Nasza księgarnia

Letnia Kampania Piwna 2008

Posted in Letnia kampania piwna

U stóp kamiennej piramidy stojącej pod Wągrowcem, odnaleziono ukrytą anonimową relację ze spotkania tajnego bractwa. Tekst pełen jest szyfrów, symboli i ukrytych znaczeń nad rozwikłaniem których głowią się najtęższe umysły sił specjalnych i niespecjalnych. Jego autentyczność jest niepodważalna, co potwierdzili swym autorytetem wybitni znawcy problematyki dziejowych spisków i związków sekretnych - Dan B. i Waldemar Ł. A oto jego treść, która wstrząsnąć może podstawami europejskiej cywilizacji:
Światem rządzą siły sekretne - to oczywista oczywistość. To, co jedynie domysłem maluczkich nieświadomych mechanizmów władzy absolutnej było, ujawniło się nielicznym, którzy niewytłumaczalnym zrządzeniem opatrzności stali się świadkami wydarzeń dziwnych i znaczących. Ich znaczenie prawdziwe ukryte było jednak pod zasłoną symboli i tajemnych znaków. Nam jednak dzięki raportowi TW którzy przeniknęli na miejsce owego wydarzenia stało się wiadomym, iż był to element WIELKIEGO SPISKU.

● Dane wejściowe
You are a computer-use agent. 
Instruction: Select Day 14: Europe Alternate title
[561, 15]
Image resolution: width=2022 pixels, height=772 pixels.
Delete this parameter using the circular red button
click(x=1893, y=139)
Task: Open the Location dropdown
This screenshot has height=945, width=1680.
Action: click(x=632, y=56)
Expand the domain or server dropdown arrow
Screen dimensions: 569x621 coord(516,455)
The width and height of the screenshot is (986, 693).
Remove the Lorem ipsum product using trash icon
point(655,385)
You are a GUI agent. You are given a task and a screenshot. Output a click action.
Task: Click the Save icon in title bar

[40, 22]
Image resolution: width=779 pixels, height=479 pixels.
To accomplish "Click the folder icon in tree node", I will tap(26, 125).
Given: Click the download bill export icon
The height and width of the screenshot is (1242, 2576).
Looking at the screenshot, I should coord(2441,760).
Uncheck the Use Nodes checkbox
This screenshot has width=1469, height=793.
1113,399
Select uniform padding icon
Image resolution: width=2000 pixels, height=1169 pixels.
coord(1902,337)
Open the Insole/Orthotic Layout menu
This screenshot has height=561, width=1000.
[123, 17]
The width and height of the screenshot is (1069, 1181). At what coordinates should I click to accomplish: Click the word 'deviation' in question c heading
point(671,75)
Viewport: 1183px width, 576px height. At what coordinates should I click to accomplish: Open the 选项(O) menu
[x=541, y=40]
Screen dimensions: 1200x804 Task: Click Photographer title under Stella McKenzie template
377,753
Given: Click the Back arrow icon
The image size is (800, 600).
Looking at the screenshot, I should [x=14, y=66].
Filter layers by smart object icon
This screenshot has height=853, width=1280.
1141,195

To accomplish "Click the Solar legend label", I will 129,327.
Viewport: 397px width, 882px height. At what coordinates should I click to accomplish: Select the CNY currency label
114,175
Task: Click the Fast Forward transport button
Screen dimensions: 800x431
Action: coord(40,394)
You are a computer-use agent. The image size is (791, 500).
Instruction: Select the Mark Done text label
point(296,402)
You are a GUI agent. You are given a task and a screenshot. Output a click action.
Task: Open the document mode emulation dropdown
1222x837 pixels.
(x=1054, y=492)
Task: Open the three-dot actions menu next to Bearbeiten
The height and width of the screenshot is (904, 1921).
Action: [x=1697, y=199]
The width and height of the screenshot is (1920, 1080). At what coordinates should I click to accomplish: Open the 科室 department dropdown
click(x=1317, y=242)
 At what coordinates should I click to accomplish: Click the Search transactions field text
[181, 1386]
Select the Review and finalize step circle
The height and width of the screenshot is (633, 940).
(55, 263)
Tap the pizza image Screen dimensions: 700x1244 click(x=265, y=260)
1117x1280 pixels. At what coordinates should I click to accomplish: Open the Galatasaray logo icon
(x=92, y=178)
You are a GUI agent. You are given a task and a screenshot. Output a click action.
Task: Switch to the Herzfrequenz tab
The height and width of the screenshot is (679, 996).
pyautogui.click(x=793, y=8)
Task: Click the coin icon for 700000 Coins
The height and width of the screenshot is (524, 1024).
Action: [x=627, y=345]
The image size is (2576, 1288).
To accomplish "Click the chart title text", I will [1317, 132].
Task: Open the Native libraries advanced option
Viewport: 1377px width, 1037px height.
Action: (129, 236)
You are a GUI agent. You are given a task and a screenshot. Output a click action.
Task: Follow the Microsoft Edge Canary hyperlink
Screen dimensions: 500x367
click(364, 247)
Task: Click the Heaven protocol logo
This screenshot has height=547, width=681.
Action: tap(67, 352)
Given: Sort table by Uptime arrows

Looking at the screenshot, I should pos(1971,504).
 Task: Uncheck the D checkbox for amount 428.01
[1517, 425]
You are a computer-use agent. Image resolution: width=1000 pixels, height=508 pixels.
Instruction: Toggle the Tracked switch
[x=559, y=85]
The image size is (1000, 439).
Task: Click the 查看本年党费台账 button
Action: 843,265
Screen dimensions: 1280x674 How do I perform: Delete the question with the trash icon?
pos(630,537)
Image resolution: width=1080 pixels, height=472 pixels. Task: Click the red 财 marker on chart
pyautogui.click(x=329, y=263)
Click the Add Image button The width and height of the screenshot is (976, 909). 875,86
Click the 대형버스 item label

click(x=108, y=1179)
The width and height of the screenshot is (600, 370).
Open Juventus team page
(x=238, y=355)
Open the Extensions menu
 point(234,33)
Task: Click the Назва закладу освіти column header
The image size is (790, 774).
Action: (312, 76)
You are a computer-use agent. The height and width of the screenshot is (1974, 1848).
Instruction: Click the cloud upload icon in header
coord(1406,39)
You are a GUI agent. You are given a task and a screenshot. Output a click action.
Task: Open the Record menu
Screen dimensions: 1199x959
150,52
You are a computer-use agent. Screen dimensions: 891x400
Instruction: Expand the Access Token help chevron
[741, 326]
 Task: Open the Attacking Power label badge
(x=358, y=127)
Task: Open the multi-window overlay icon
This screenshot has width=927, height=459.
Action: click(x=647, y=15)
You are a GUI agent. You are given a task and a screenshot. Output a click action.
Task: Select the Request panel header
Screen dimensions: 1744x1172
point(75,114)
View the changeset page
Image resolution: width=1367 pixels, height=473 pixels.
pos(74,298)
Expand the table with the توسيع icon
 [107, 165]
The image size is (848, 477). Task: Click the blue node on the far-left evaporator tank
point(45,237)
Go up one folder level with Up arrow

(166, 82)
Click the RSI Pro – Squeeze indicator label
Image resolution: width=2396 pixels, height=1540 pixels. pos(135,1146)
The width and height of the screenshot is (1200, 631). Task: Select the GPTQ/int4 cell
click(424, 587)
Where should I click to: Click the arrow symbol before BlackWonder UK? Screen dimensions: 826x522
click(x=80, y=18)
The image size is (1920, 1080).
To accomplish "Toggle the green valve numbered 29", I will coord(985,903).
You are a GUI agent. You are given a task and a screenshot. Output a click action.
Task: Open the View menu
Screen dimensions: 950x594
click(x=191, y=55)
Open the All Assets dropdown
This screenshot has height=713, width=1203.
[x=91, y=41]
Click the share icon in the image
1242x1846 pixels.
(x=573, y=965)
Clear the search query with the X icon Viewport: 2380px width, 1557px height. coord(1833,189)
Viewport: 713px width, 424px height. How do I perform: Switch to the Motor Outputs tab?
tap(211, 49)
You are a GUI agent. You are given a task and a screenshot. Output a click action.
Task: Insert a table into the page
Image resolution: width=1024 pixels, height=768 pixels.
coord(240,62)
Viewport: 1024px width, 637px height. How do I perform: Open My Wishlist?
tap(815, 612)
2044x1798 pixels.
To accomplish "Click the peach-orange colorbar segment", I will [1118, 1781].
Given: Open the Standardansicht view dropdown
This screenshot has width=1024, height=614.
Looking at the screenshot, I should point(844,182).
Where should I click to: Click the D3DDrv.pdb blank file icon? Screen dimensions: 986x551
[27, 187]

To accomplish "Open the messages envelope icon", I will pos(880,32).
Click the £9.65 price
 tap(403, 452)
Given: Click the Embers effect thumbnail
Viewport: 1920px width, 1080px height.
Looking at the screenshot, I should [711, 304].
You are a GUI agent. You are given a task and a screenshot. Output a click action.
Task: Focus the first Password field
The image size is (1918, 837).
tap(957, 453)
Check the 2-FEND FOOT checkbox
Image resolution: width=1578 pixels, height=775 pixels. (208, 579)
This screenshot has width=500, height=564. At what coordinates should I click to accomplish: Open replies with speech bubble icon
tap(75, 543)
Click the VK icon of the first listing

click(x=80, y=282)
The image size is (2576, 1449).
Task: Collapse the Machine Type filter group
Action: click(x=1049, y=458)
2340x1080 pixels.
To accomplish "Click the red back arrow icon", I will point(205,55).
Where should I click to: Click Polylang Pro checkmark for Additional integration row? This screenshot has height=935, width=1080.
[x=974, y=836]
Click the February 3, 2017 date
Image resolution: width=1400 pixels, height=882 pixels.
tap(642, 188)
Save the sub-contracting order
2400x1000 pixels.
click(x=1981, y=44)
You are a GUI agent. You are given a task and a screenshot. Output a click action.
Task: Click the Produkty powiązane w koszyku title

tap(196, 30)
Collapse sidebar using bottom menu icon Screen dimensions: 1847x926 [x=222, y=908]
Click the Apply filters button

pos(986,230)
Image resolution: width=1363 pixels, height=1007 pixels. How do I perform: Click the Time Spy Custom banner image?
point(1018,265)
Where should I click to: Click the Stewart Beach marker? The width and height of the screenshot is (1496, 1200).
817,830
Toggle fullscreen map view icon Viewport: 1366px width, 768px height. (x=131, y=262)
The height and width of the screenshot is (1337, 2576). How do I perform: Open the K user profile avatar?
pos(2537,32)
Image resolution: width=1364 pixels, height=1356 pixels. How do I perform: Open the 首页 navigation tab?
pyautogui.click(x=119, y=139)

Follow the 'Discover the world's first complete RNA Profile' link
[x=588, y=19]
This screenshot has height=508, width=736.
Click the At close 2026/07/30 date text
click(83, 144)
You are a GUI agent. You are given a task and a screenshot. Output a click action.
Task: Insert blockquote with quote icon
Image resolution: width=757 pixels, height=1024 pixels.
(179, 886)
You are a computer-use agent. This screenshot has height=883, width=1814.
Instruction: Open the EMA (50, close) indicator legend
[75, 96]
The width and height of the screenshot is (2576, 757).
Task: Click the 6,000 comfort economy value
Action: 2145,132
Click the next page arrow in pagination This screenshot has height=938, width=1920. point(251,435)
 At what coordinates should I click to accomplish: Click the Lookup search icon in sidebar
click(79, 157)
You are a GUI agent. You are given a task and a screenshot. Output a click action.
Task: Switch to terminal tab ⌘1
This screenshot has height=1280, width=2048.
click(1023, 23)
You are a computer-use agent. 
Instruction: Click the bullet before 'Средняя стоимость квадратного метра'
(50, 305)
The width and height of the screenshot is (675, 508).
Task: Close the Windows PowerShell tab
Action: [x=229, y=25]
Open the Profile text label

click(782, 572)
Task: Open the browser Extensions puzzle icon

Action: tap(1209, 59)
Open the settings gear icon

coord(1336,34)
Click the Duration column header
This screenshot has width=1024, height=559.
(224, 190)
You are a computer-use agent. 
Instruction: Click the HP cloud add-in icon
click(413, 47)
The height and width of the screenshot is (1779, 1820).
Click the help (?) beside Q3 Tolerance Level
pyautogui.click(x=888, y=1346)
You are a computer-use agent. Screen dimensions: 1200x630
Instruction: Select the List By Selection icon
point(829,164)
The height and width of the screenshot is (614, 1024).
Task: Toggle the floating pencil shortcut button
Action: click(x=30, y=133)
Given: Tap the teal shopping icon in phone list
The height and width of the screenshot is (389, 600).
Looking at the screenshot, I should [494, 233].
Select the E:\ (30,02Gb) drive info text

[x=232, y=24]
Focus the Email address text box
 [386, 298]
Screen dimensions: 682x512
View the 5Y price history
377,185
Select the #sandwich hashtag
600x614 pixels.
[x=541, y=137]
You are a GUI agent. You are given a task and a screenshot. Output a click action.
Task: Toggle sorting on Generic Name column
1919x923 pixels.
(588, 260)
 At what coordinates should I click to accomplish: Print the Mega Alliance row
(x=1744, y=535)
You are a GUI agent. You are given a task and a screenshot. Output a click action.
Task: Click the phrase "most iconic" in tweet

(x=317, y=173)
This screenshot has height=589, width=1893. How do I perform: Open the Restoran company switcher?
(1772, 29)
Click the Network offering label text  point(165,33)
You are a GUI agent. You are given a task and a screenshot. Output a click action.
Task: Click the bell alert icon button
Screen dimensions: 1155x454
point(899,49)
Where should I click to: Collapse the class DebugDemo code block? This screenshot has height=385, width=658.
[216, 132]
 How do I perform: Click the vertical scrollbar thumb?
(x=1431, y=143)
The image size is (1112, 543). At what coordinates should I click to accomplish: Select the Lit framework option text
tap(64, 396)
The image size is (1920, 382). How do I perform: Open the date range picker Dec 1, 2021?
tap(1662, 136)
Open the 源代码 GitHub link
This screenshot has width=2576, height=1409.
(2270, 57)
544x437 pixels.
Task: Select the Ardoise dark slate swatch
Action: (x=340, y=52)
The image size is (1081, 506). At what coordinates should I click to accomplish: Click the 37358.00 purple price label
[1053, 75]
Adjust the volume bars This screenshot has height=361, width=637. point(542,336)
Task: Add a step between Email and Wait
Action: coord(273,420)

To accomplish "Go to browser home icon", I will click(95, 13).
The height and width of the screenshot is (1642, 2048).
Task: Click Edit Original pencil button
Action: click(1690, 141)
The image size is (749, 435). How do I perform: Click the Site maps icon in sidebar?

● Polecenia do ćwiczeń
[1] Oceń, czy poniższe stwierdzenia zgadzają się z cytowanym fragmentem. Przy każdym odpowiedz „tak” lub „nie” i przytocz dosłownie rozstrzygające słowa fragmentu.
(a) Relację odnaleziono u stóp kamiennej piramidy pod Wągrowcem.
(b) Autor relacji jest wymieniony z imienia i nazwiska.
(c) Autentyczność tekstu potwierdzili znawcy Dan B. i Waldemar Ł.
[2] Przepisz bez zmian wiersze danych wejściowych od pierwszego wiersza. Zakończ na wierszu zawierającym „Screen dimensions: 569x621 coord(516,455)”, razem z nim.

● Lista rozwiązań
[1]
(a) Tak: „U stóp kamiennej piramidy stojącej pod Wągrowcem, odnaleziono ukrytą anonimową relację”.
(b) Nie: „anonimową relację”.
(c) Tak: „co potwierdzili swym autorytetem wybitni znawcy problematyki dziejowych spisków i związków sekretnych - Dan B. i Waldemar Ł.”.

[2]
You are a computer-use agent. 
Instruction: Select Day 14: Europe Alternate title
[561, 15]
Image resolution: width=2022 pixels, height=772 pixels.
Delete this parameter using the circular red button
click(x=1893, y=139)
Task: Open the Location dropdown
This screenshot has height=945, width=1680.
Action: click(x=632, y=56)
Expand the domain or server dropdown arrow
Screen dimensions: 569x621 coord(516,455)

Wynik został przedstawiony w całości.